Since they arrived at the scene just before 2 a.m. Saturday, Orange County sheriff's investigators said they have searched for clues as to what happened to the couple, who had been divorced for years but still lived together. No suspects have been identified and no arrests have been made.

"We're exploring all possibilities to include any past business dealings or relationships," said Lt. Jeff Hallock, a spokesman for the Orange County Sheriff's Department.

The Sachses lived in an exclusive neighborhood in a large, modern home protected by a tall metal gate. Over the years, public records show, they owned and ran myriad businesses and were landlords in San Juan Capistrano.

Some who knew them described the couple as kind and encouraging.

"They were always nice, courteous and helpful to us," said Chris Knuth, who rented office space from the Sachses.

Others said they were secretive, unfriendly and had a history of difficult business dealings.

Ken Baum rented office space from the couple about two years ago and said they appeared to be hiding from someone.

"They immediately told me, 'Make sure that nobody knows who we are, that you don't know us,'" he said.

The couple kept an office next door to Baum's business, Biodynamax, a sports training facility, but "they didn't want anybody to know that they were in that little office door.... They always had it locked," he said.
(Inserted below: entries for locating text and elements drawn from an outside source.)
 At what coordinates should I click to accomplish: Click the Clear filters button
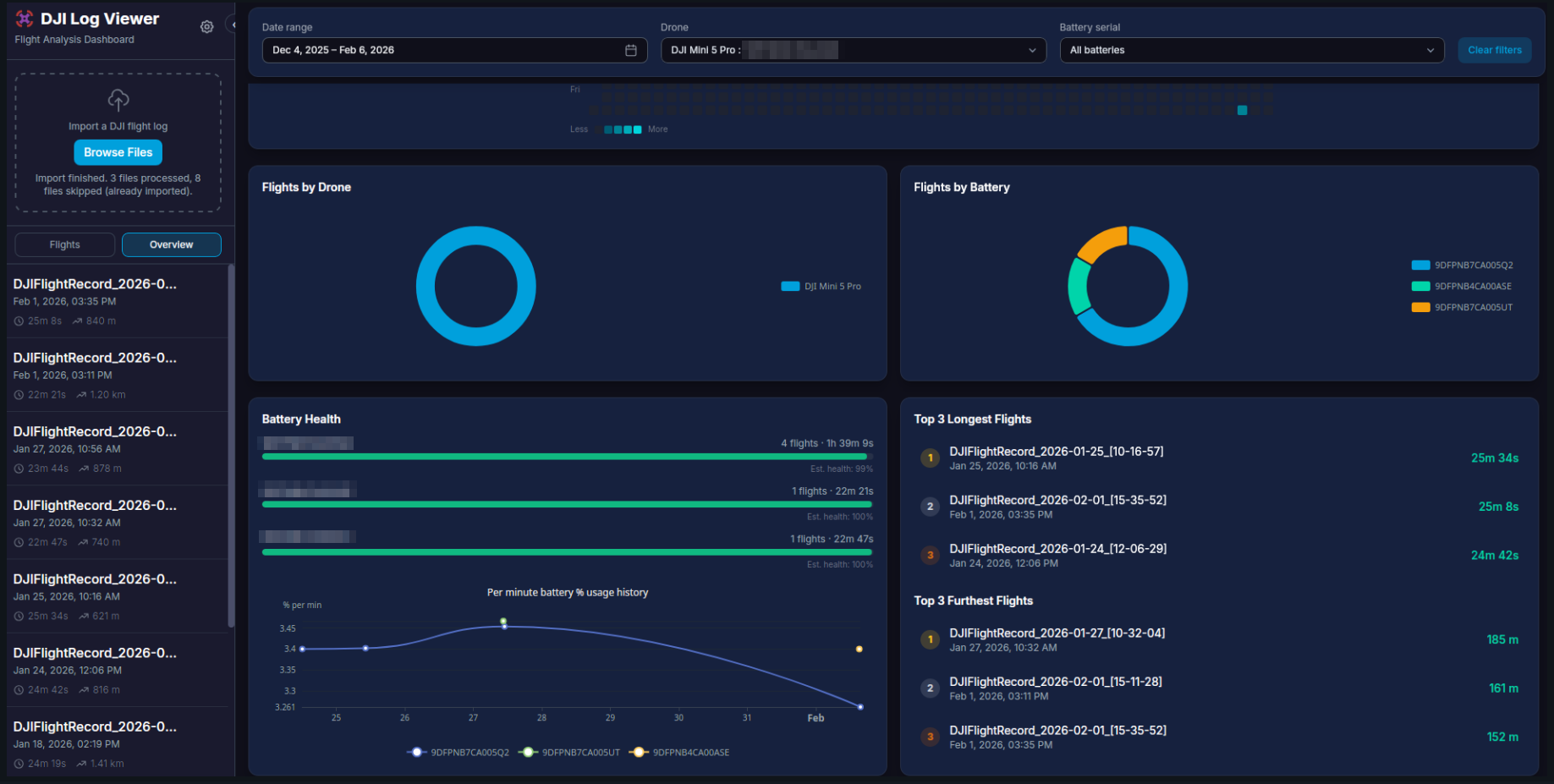pos(1494,50)
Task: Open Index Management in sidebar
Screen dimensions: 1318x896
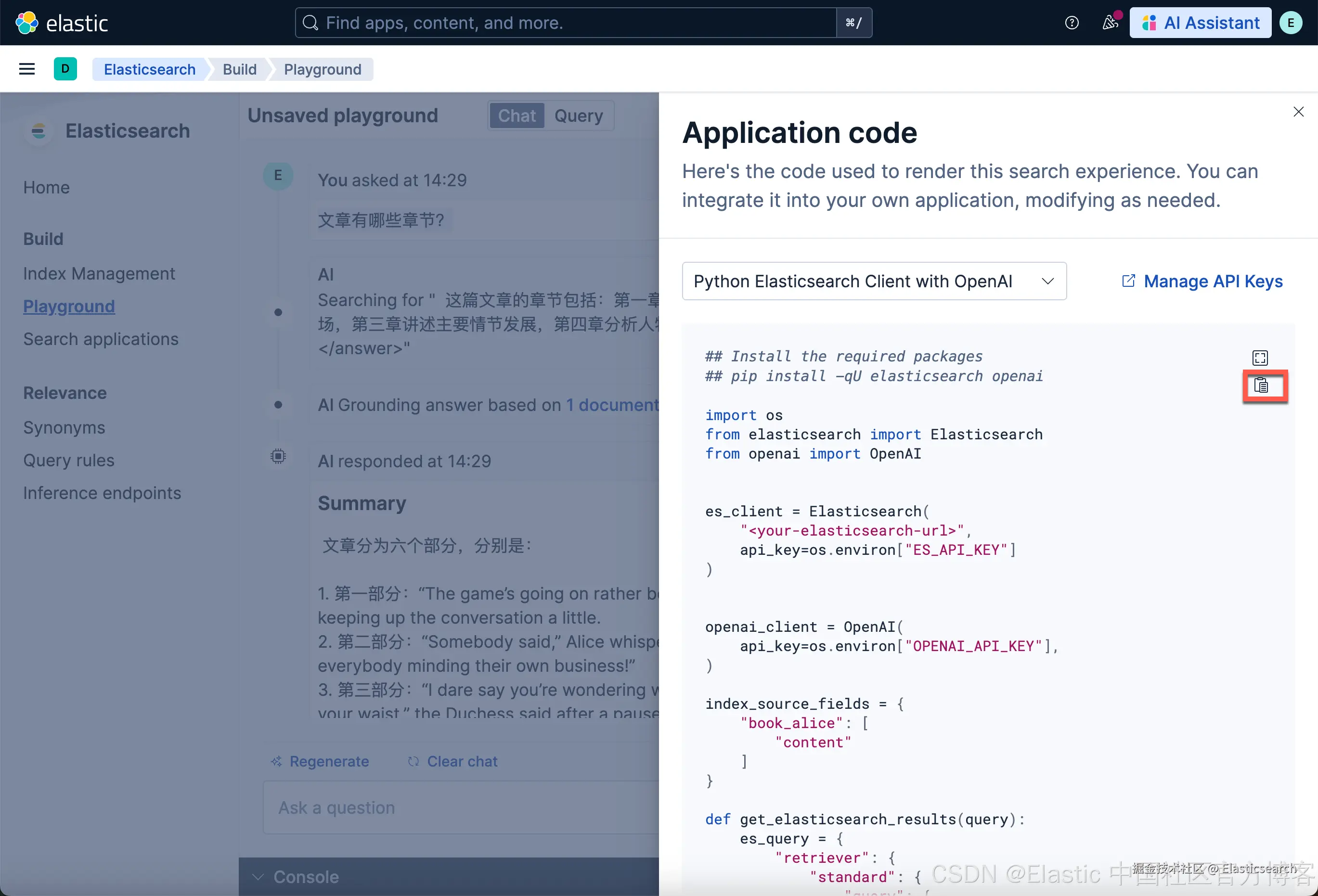Action: [x=99, y=274]
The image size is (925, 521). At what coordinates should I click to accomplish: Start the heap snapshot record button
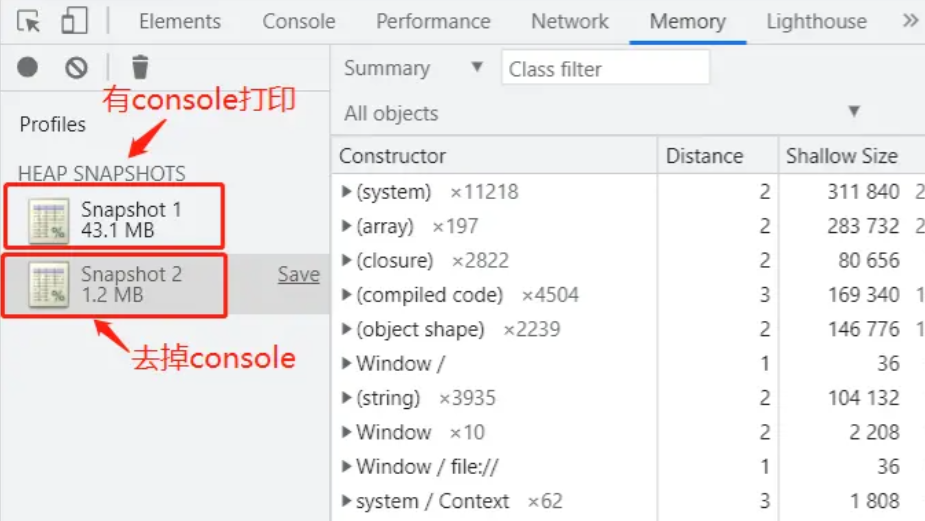point(27,67)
Andra Sachs was difficult to work with, Baum said. But, he added, "I never thought anybody would try to kill her, my God.... Never in my wildest dream did I think this might happen."

Robb Protheroe, owner of Plug-In Supply, which develops battery packs used to convert hybrid cars into plug-in hybrids, said his dealings with the couple left him with years of legal troubles.
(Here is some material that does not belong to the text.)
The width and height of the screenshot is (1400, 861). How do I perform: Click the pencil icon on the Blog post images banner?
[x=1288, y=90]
In 2009, he formed a company with the Sachses called Plug In Solutions to manufacture and sell his products. But in less than five months, he said, he noticed that the couple were not paying contractors, suppliers and others.

"It became obvious to me that they were not legitimate businesspeople, so I severed the relationship," he said.

After that, the Sachses continued selling battery packs that he said were poorly built.

According to court records, in 2010 Plug In Solutions sold a conversion kit for a Toyota Prius to an Orange County woman. Six months later, the car began having problems, and a year later it caught fire while she was driving. The suit was settled out of court. It was just one of multiple suits filed in state court against the couple and their businesses in recent years.

Neighbor Patty Bonin said the Sachses were "just really nice people" who could be seen riding bikes in the neighborhood or heading off on vacations in their RV.

"I saw Andra about a week ago," Bonin said. "She and I passed on the way and waved. Nothing seemed to be wrong."